In the data, begin at the line that has "Identify the location of sets." and stop after the line that has "coordinates (469, 169).". Rewrite those lines with "Image resolution" changed to "Display resolution" and everything else left the same.

Element lookup records:
[start]

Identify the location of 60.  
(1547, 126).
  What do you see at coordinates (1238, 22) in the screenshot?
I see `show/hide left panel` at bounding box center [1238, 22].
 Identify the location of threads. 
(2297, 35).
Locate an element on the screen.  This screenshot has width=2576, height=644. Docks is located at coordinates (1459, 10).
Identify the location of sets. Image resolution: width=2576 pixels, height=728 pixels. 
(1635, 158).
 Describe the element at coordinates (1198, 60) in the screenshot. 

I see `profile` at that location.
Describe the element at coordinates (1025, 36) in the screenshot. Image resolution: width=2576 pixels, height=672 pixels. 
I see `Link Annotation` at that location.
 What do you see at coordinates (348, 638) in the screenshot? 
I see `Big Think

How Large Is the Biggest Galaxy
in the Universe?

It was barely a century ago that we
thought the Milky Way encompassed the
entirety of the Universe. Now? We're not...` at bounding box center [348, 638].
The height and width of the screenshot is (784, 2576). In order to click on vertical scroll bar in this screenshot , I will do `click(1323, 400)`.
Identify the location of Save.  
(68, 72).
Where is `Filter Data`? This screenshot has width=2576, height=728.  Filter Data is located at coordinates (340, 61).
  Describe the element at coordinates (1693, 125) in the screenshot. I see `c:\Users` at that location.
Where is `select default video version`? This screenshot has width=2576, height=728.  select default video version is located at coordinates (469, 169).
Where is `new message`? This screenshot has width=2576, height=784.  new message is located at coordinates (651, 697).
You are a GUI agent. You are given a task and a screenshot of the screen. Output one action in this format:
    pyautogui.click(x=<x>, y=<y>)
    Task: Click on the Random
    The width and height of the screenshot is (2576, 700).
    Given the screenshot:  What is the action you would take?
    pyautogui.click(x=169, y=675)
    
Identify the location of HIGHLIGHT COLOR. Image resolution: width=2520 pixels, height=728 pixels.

[end]

RESULT OF THE TASK:
Identify the location of sets. Display resolution: width=2576 pixels, height=728 pixels. 
(1635, 158).
 Describe the element at coordinates (1198, 60) in the screenshot. 

I see `profile` at that location.
Describe the element at coordinates (1025, 36) in the screenshot. Display resolution: width=2576 pixels, height=672 pixels. 
I see `Link Annotation` at that location.
 What do you see at coordinates (348, 638) in the screenshot? 
I see `Big Think

How Large Is the Biggest Galaxy
in the Universe?

It was barely a century ago that we
thought the Milky Way encompassed the
entirety of the Universe. Now? We're not...` at bounding box center [348, 638].
The height and width of the screenshot is (784, 2576). In order to click on vertical scroll bar in this screenshot , I will do `click(1323, 400)`.
Identify the location of Save.  
(68, 72).
Where is `Filter Data`? This screenshot has width=2576, height=728.  Filter Data is located at coordinates (340, 61).
  Describe the element at coordinates (1693, 125) in the screenshot. I see `c:\Users` at that location.
Where is `select default video version`? This screenshot has width=2576, height=728.  select default video version is located at coordinates (469, 169).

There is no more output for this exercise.